Bill sorrise lievemente e si accoccolò contro di lui. Tom riemerse dalla piscina proprio in quel momento, ed avanzò a bordo vasca fradicio e luminoso del riflesso del sole che batteva attraverso le gocce d’acqua sulla sua pelle liscia e ambrata.
- Prendetevi una stanza. – commentò acido, afferrando un accappatoio ed usandolo come un asciugamani prima di gettarlo a casaccio sulla sedia e tornare verso la piscina, per appropriarsi di una sdraio.
Bushido non avrebbe commentato l’uscita, se non avesse sentito chiaramente Bill ridacchiare contro di lui.
- ‘Cazzo ridi, Bill? – borbottò deluso, - Tuo fratello è uno stronzo.
Il ragazzo scrollo le spalle, spalmandoglisi addosso.
- Era una battuta carina.
- Solo nelle vostre teste contorte.
- Ma dai… - cercò di rabbonirlo con un sorriso sereno, - Era come dire che siamo molto appassionati.
- No, piccolo, era come dire “mi fate schifo, toglietevi dai piedi”.
- Vuoi insegnarmi a capire il mio gemello, Anis?
Bushido sospirò.
- Vorrei insegnarti a non farti prendere per il culo, testone che non sei altro.
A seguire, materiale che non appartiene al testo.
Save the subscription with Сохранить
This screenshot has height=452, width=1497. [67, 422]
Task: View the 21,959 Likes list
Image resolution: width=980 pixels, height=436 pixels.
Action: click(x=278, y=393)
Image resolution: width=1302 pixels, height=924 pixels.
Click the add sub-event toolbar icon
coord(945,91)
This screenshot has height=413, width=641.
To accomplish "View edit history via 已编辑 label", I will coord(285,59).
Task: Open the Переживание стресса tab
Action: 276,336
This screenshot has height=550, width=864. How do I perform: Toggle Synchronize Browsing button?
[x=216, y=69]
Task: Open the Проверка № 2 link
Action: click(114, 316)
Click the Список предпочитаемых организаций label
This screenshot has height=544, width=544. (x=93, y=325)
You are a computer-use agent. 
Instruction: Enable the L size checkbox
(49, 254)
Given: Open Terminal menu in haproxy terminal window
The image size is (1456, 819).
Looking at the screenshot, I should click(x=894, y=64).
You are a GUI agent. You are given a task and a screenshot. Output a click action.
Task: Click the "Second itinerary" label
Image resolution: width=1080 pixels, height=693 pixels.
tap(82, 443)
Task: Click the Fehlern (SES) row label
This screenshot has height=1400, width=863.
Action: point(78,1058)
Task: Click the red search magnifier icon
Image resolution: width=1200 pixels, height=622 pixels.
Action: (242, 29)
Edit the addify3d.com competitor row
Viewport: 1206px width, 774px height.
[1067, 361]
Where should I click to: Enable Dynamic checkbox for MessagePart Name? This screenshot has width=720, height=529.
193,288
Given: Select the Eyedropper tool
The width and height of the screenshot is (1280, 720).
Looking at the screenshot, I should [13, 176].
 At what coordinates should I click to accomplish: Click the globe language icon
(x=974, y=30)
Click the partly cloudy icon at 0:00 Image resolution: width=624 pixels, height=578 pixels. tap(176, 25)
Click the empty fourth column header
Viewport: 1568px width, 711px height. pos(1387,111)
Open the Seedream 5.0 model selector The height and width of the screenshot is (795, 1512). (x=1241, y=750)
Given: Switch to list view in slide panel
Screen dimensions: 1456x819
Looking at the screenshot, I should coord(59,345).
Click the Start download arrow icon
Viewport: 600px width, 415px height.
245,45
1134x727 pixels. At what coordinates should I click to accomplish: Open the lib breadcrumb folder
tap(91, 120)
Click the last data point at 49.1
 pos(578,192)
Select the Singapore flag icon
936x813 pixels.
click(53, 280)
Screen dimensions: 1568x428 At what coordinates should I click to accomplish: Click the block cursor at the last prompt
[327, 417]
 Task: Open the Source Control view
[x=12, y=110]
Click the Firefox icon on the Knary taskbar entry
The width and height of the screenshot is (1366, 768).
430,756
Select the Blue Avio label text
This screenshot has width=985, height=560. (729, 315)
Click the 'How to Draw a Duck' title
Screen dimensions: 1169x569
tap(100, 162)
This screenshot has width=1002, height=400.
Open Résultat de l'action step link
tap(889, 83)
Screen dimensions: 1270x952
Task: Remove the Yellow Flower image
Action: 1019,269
Ma è una battaglia persa in partenza. Almeno con lui.
Bill scrollò le spalle. Non aveva ancora toccato cibo.
Bushido si ritrovò per la prima volta a chiedersi se fosse troppo teso perfino per mangiare.
- Che ore sono? – si sentì chiedere da quella vocina estenuata e debole che anticipava sempre i loro addii.
- Molto tardi. – biascicò senza nemmeno guardare l’orologio. Lo fece Bill per lui.
- È vero… - confermò tristemente, - Andiamo a prepararci?
Anis scosse il capo.
- Io vado a prepararmi, cucciolo. Tu resti qui.
- Io ti accompagno.
- No.
- Io. Ti. Accompagno.
- No-oh.
Bill mise su un broncio delizioso, incrociando le braccia sul petto.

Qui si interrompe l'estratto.